Significant incremental gains in knowledge can be achieved by studies which eliminate possible explanations of earlier findings. The socioeconomic gradients in lung cancer mortality that have been found within each category of tobacco smoking (never, ex and current) could be either an artefact of residual confounding, due to imprecise measurement of smoking exposure, or caused by other factors associated with socioeconomic position, such as exposure to occupational carcinogens or dietary anti-oxidants. Martikainen et al.10 have tested the former possibility and show that little effect follows from greatly increasing the precision with which smoking exposure is measured. The paper by Hart et al.11 is relevant to the latter possibility; poor lung health, deprivation and poor socioeconomic conditions throughout life are identified as the non-tobacco factors which contribute to social class differences in lung cancer mortality.
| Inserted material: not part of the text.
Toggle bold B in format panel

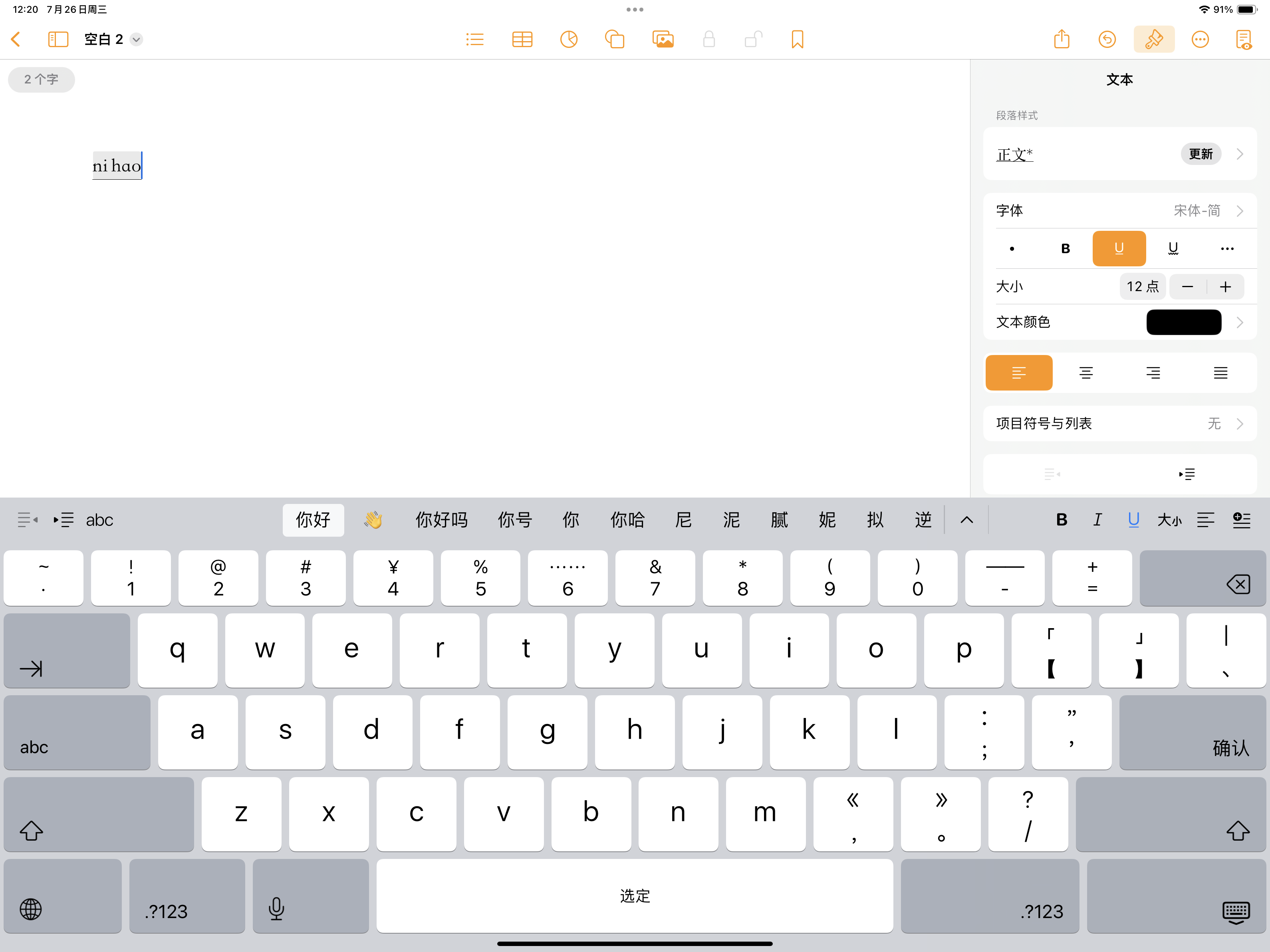tap(1065, 249)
Two papers address socioeconomic differences in the prevalence of risk factors for coronary heart disease. Suadicani et al.12 show that the ability of these risk factors to explain socioeconomic differences in ischaemic heart disease mortality attenuates with length of follow-up. Episodic job-related heavy physical labour is found to be the most powerful single explanatory factor at each stage of follow-up; it also interacts strongly with tobacco smoking. In view of speculative claims that changes in the social class distribution of smoking are driving contemporary changes in health inequalities, it is interesting that current smoking, on its own, proves a rather weak predictor. Ferrario et al.13 examine in more detail contemporary risk factor change. No consistent pattern emerges and, when these changes are examined by socioeconomic group, the pattern becomes even more complex and inconsistent. Similar results have been described for England14 and, taken together, suggest that current risk factor change may not be able to explain concurrent changes in the socioeconomic distribution of mortality. One possible explanation may be that risk factors take time to affect organ pathology. If such lag times are to amount to more than post hoc rationalisations, however, their duration needs to be specified in advance and any variation in duration, by gender and country for example, predicted and explained.

The eight papers in the present issue, when read together, raise important issues about the measurement of socioeconomic position. Physicians are familiar with the idea that height and weight are distinct dimensions of physical size; and that measuring them separately can be instructive. Medicine might benefit from applying a similar precision to social phenomena. The distinction between social class and social status is ancient (‘Classes are stratified according to their relations to the production and acquisition of goods; whereas status groups are stratified according to the principles of their consumption of goods, as represented by special styles of life’15), although only recently has its explicit application to epidemiology been advocated.16 The eight papers use several dimensions of socioeconomic position—deprivation, education, class, status— somewhat interchangeably and, occasionally, in the same paper. This is a shame, because different dimensions and their appropriate measures may help to identify different aetiological pathways.17 It is consistent with this point of view, for example, that the distinction between general socioeconomic position and, specifically, education allows Kaplan et al.9 to identify a biologically plausible pathway between a mother's educational level and the adult cognitive functioning of her offspring.

Among the reasons why such efforts are important are two related to policy. The Black Report4 helped to keep health inequalities on the political agenda in Britain and produced, in time, the Acheson Inquiry18 and government commitment to their reduction. The work reported in the present issue demonstrates that a similar process is under way internationally. Second, efforts to reduce health inequalities should benefit from an appropriate knowledge base on which to form policy; for example, should early life be prioritized, or instead, critical transitions during the whole life course? The way we answer such questions may influence policy in the coming decades.